The patent, CZ-2025134-A3, is titled “a system for the cleaning of a 3D printer nozzle.” That sounds simple, and it is. But simple does not mean unimportant.
Anyone who has run a desktop FFF 3D printer knows about the issue. The nozzle can carry a blob of filament, ooze during heating, or drag residue across the build plate at the wrong moment. Sometimes that causes only a cosmetic mark. Sometimes it ruins the first layer, and therefore the print. Clean nozzles are required.
Prusa’s proposed system combines three elements positioned in the travel path of the nozzle: a shearer, a brush, and a parking surface. The nozzle passes through them in sequence while staying vertical.
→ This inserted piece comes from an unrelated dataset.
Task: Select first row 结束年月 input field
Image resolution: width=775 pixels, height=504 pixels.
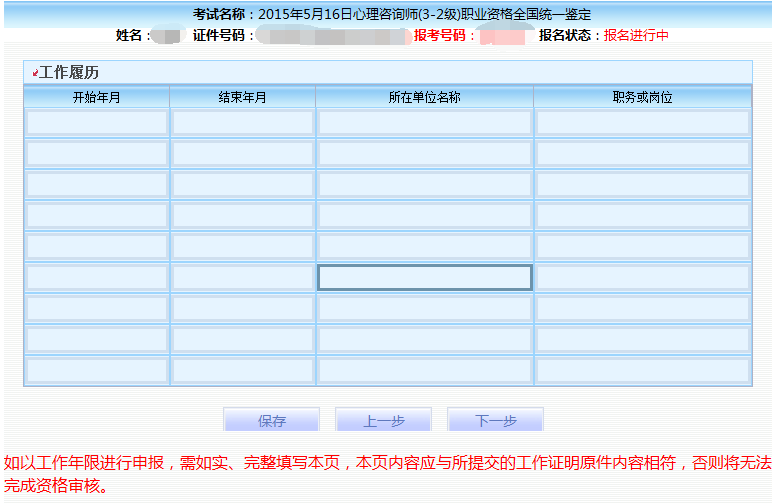Action: point(242,123)
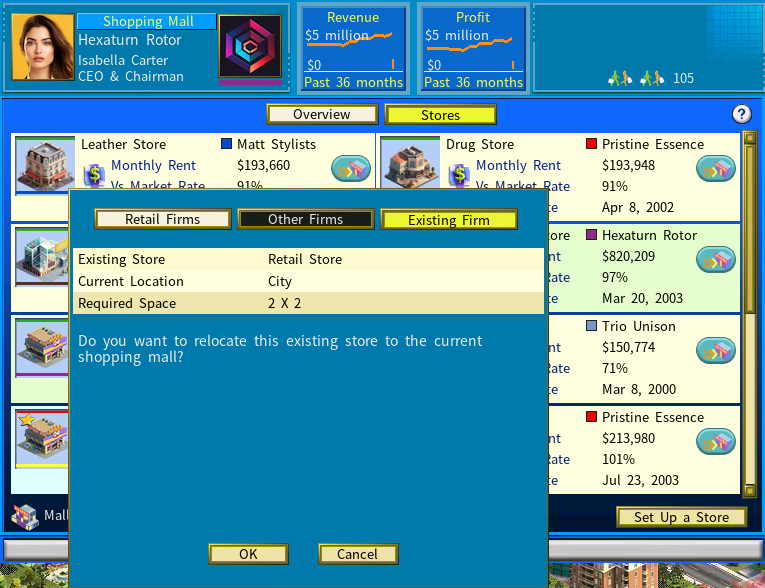Click the blue color swatch beside Matt Stylists

[x=226, y=145]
In other words, this is not a complex robotic cleaning station. It is a mechanical cleaning path that uses the machine’s normal motions.
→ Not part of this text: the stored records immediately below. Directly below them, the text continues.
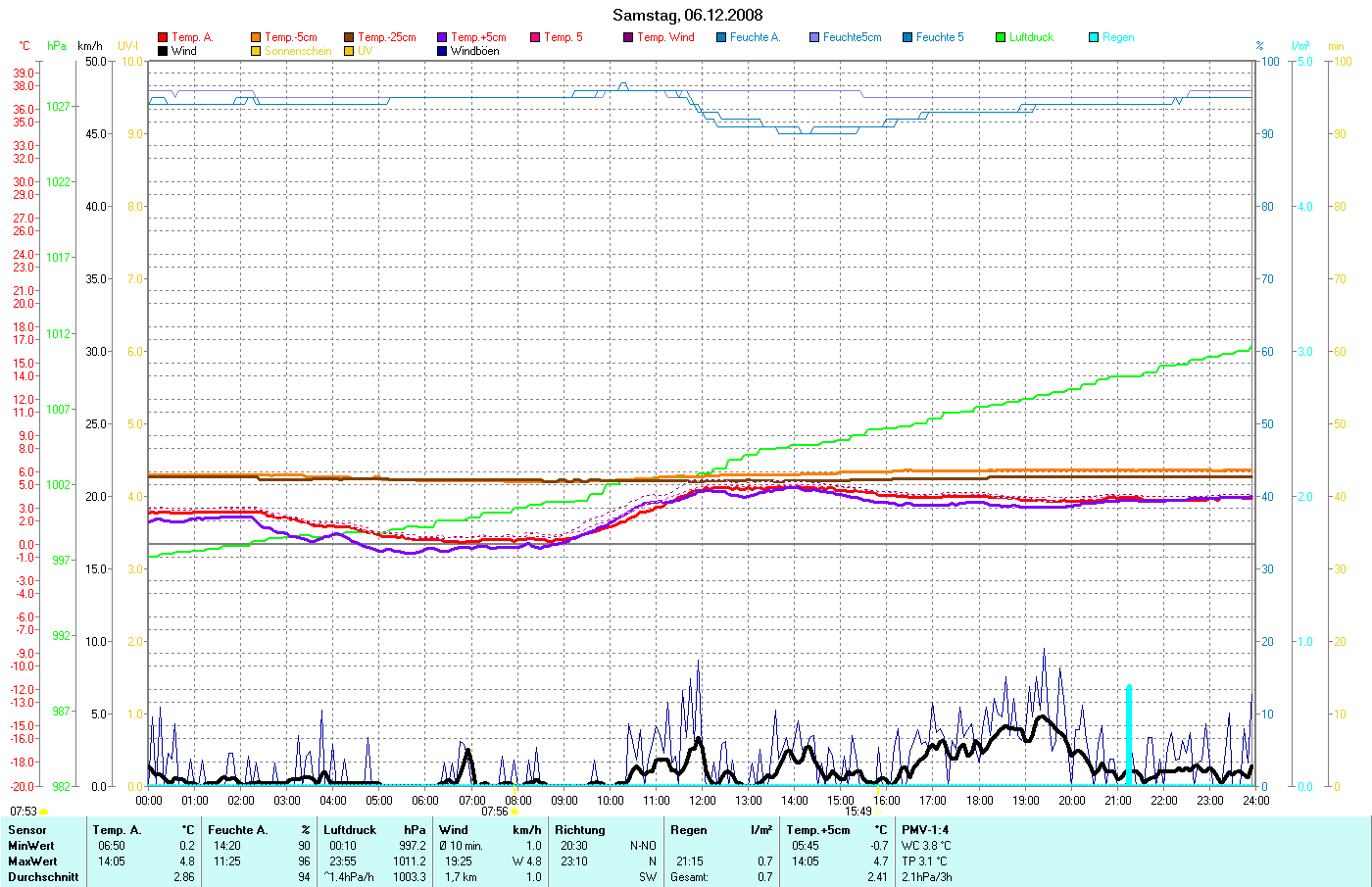Click the sunrise marker at 07:56

(x=514, y=812)
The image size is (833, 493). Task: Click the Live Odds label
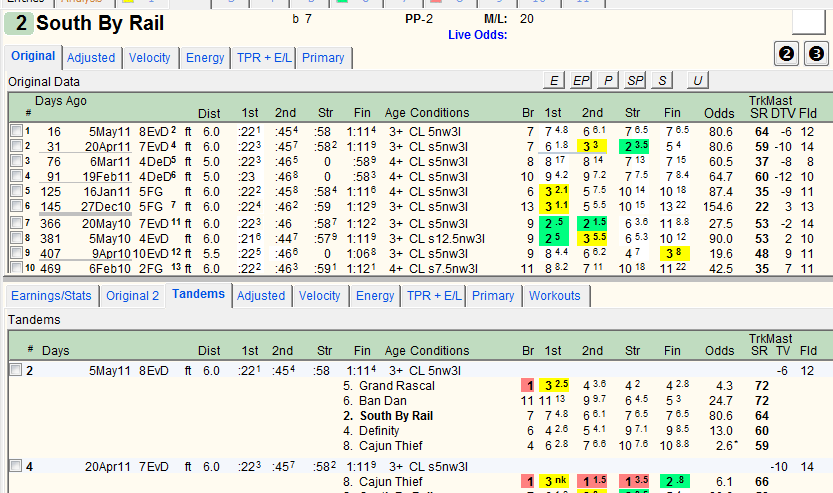pyautogui.click(x=478, y=35)
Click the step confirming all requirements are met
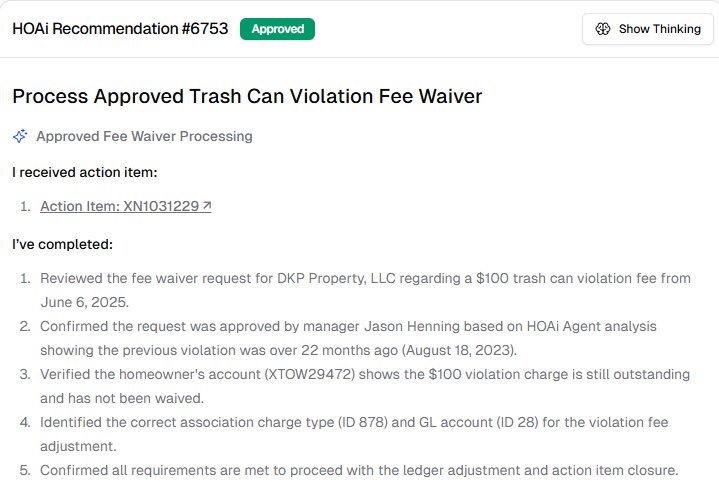 pos(359,470)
The shearer is described as having a leading edge shaped like two fingers, a cutting edge, a cutout, and a support surface. That suggests it is intended to physically remove larger pieces of filament or hardened residue from the nozzle before the nozzle reaches the brush. This is an intriguing two-step approach.
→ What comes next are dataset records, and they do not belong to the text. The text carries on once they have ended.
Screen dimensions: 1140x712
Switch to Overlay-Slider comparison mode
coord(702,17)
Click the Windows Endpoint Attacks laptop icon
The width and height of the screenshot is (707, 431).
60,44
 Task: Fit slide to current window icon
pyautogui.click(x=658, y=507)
The brush then performs the more familiar wiping function. The patent says the brush includes a base and flexible polymer bristles. Finally, the nozzle reaches a parking surface, presumably after the larger debris and smaller residue have been cleared.
This is a very “Prusa” kind of idea. Prusa has long competed in a market where reliability matters a great deal. Build volume, speed, and multicolor capability get attention, but print farms, home operators, and schools often care more about whether the machine starts cleanly and repeats without failures.
A passive nozzle cleaning sequence as described could help with that. It might reduce failed first layers, lower manual intervention, and make automated or semi-automated workflows more predictable. That becomes more important when a printer uses material changing, soluble supports, abrasive filaments, or unattended print queues.
It also fits a larger trend in desktop FFF machines. The market has been adding features that reduce operator time: automatic bed leveling, nozzle wiping, filament detection, clog detection, pressure advance tuning, input shaping, and camera-assisted monitoring. None of these features alone makes a printer dramatically different. Together, they change how much attention a user must give each print. This idea is another one to add to that list.
But there’s one issue: this is only a patent application.
The filing does not mean Prusa will ship this exact mechanism, or that it will appear on a future machine, since patents often describe ideas that never become products. They can also protect design space around concepts already tested internally.
Still, the arrangement is interesting because it appears mechanically simple. A shearer, brush, and parking surface are easily implemented at low cost. The real engineering challenge would be wear, filament compatibility, debris management, and ensuring the cleaning system does not itself become a source of contamination.
The geometry of the shearer may be the more important piece of this puzzle. A brush can smear soft filament. A cutting or shearing feature could remove the blob first, making the brush’s job easier. A very interesting approach, indeed.
For Prusa, the business value is not so much the cleaning device by itself. It is the added reliability. Cleaner starts mean fewer failed prints, fewer support tickets, and better results in print farms where one person may supervise many machines.